▸ Supplied entries

%%

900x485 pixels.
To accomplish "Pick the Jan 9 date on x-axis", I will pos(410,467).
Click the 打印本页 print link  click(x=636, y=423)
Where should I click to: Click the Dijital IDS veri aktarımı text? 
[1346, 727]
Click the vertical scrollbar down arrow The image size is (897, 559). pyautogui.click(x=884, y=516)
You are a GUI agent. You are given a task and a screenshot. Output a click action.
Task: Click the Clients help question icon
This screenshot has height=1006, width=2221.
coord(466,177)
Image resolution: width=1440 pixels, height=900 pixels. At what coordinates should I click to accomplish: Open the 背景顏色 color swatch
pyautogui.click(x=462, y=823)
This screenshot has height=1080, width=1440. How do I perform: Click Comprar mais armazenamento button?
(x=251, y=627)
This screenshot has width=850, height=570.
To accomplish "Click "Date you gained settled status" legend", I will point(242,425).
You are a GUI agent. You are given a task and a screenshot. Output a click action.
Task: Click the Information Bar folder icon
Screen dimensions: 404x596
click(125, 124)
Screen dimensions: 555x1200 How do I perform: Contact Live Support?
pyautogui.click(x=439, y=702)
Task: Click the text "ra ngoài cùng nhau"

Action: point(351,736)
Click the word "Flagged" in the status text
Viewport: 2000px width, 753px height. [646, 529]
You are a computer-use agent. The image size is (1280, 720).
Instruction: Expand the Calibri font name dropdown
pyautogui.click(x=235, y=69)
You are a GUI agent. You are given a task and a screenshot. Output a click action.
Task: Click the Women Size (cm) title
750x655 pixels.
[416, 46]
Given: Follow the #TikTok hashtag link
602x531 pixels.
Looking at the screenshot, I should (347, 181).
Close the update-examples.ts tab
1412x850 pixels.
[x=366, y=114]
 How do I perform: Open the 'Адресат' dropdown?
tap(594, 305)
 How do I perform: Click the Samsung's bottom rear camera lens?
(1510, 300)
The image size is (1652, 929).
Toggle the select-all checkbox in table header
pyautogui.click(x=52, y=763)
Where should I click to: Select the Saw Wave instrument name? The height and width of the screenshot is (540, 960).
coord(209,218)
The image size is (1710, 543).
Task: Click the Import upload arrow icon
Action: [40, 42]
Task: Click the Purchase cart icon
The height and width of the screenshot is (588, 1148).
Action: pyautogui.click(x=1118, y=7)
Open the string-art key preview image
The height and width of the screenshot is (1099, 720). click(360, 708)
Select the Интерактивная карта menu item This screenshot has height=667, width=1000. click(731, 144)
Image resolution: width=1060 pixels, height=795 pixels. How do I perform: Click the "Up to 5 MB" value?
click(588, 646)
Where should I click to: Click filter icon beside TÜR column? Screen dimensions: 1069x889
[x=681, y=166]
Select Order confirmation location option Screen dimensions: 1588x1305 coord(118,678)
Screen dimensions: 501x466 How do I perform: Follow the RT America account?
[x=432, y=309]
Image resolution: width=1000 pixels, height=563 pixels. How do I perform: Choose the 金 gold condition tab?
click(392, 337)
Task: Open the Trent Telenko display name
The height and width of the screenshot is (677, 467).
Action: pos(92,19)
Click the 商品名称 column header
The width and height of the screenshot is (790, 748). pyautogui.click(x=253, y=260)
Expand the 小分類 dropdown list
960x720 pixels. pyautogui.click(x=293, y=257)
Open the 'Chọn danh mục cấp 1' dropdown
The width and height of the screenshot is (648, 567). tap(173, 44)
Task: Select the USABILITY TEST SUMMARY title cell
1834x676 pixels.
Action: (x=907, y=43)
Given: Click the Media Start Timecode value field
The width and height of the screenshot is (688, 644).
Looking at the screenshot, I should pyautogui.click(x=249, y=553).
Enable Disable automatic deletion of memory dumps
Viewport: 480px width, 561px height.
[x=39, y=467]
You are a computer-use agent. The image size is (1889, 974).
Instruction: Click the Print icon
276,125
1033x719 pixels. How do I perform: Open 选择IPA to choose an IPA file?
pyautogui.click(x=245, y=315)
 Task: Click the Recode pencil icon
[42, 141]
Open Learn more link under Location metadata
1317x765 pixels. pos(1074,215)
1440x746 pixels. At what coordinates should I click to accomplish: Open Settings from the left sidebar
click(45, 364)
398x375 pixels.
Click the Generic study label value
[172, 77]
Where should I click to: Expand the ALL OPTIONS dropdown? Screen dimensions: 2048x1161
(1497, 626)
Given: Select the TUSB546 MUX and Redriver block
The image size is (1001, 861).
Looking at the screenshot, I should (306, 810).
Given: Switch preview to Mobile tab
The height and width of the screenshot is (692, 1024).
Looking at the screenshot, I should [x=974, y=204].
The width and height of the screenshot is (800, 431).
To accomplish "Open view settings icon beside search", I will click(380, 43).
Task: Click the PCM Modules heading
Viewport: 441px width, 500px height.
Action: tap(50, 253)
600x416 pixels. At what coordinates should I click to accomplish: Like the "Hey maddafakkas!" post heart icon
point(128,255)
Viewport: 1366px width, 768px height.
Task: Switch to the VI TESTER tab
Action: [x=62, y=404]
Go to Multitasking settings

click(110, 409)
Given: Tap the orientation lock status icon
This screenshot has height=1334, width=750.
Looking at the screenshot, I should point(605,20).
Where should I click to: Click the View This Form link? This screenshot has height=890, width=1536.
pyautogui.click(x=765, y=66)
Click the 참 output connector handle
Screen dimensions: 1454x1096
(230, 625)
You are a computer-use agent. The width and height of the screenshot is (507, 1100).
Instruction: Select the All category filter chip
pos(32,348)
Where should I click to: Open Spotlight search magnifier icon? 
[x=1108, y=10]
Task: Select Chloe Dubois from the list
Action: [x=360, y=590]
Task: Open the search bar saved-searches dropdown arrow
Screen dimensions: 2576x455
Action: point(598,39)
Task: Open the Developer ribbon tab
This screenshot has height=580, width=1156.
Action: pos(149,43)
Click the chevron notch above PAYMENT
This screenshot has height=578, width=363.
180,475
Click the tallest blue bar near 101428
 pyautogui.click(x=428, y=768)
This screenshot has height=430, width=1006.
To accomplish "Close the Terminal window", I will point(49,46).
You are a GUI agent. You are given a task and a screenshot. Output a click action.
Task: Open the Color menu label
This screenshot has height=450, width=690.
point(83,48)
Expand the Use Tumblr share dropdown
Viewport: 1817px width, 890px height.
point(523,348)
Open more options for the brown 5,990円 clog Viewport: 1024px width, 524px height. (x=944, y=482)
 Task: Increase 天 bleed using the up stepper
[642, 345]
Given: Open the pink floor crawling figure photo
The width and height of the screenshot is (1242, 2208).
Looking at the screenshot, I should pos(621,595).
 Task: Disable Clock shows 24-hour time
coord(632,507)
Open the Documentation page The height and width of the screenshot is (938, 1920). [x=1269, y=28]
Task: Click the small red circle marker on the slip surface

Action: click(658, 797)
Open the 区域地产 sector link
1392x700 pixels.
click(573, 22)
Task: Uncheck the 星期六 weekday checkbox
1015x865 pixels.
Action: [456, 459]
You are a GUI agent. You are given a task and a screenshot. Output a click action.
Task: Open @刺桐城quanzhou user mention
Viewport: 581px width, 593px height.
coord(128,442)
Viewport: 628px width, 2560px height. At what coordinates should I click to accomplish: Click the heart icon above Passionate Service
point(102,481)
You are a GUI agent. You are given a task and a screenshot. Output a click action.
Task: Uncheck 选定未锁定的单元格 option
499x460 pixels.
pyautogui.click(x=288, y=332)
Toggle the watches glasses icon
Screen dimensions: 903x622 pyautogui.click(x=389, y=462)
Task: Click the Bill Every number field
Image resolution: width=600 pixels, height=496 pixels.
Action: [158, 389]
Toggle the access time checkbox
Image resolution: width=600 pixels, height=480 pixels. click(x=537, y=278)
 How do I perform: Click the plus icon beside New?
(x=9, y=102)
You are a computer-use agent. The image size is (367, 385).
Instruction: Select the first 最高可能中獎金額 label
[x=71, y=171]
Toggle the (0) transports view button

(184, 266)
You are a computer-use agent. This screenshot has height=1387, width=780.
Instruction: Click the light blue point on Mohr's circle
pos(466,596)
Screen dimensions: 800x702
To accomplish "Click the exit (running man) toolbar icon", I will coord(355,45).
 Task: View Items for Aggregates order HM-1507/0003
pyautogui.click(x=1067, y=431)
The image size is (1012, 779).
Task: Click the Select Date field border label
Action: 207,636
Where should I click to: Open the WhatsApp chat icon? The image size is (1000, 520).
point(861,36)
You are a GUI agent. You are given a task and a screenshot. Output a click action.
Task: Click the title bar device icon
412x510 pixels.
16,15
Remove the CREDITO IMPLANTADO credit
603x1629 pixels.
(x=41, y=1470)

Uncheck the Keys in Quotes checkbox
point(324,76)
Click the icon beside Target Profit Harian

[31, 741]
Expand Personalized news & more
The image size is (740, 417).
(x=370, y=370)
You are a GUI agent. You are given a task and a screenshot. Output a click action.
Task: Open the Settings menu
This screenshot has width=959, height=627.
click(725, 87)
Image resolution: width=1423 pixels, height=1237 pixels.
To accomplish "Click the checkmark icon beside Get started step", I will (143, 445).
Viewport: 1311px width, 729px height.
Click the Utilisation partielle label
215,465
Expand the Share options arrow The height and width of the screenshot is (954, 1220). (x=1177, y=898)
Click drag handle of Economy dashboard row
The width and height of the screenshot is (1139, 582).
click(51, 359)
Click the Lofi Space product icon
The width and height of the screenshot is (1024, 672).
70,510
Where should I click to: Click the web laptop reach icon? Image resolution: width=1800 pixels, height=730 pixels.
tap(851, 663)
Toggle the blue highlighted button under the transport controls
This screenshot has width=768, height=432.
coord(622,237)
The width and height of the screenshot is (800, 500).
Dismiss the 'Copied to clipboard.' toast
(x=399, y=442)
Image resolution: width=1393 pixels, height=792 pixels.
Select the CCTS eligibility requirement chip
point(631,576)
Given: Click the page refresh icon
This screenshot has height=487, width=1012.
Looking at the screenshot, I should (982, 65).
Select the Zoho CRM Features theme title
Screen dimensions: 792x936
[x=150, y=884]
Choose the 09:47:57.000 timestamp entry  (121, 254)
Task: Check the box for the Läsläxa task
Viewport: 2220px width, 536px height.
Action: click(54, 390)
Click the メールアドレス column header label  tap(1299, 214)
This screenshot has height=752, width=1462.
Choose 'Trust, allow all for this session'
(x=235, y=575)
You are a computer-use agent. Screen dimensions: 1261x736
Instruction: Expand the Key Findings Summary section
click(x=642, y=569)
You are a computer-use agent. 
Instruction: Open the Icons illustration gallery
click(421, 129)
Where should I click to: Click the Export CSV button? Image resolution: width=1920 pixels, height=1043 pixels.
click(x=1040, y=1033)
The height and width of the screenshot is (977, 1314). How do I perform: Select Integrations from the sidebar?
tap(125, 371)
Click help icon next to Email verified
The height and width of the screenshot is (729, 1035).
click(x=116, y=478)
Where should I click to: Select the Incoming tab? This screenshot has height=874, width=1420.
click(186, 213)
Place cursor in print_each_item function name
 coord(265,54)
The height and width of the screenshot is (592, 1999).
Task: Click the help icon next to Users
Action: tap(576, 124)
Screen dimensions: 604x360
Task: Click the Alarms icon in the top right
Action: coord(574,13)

%%

▸ About this exercise
Copy back the listing above exactly, but only from the line with "Task: Select the" through the line with "Task: Click the PCM Modules heading", both ends included.

▸ Solution
Task: Select the USABILITY TEST SUMMARY title cell
1834x676 pixels.
Action: (x=907, y=43)
Given: Click the Media Start Timecode value field
The width and height of the screenshot is (688, 644).
Looking at the screenshot, I should pyautogui.click(x=249, y=553).
Enable Disable automatic deletion of memory dumps
Viewport: 480px width, 561px height.
[x=39, y=467]
You are a computer-use agent. The image size is (1889, 974).
Instruction: Click the Print icon
276,125
1033x719 pixels. How do I perform: Open 选择IPA to choose an IPA file?
pyautogui.click(x=245, y=315)
 Task: Click the Recode pencil icon
[42, 141]
Open Learn more link under Location metadata
1317x765 pixels. pos(1074,215)
1440x746 pixels. At what coordinates should I click to accomplish: Open Settings from the left sidebar
click(45, 364)
398x375 pixels.
Click the Generic study label value
[172, 77]
Where should I click to: Expand the ALL OPTIONS dropdown? Screen dimensions: 2048x1161
(1497, 626)
Given: Select the TUSB546 MUX and Redriver block
The image size is (1001, 861).
Looking at the screenshot, I should (306, 810).
Given: Switch preview to Mobile tab
The height and width of the screenshot is (692, 1024).
Looking at the screenshot, I should [x=974, y=204].
The width and height of the screenshot is (800, 431).
To accomplish "Open view settings icon beside search", I will click(380, 43).
Task: Click the PCM Modules heading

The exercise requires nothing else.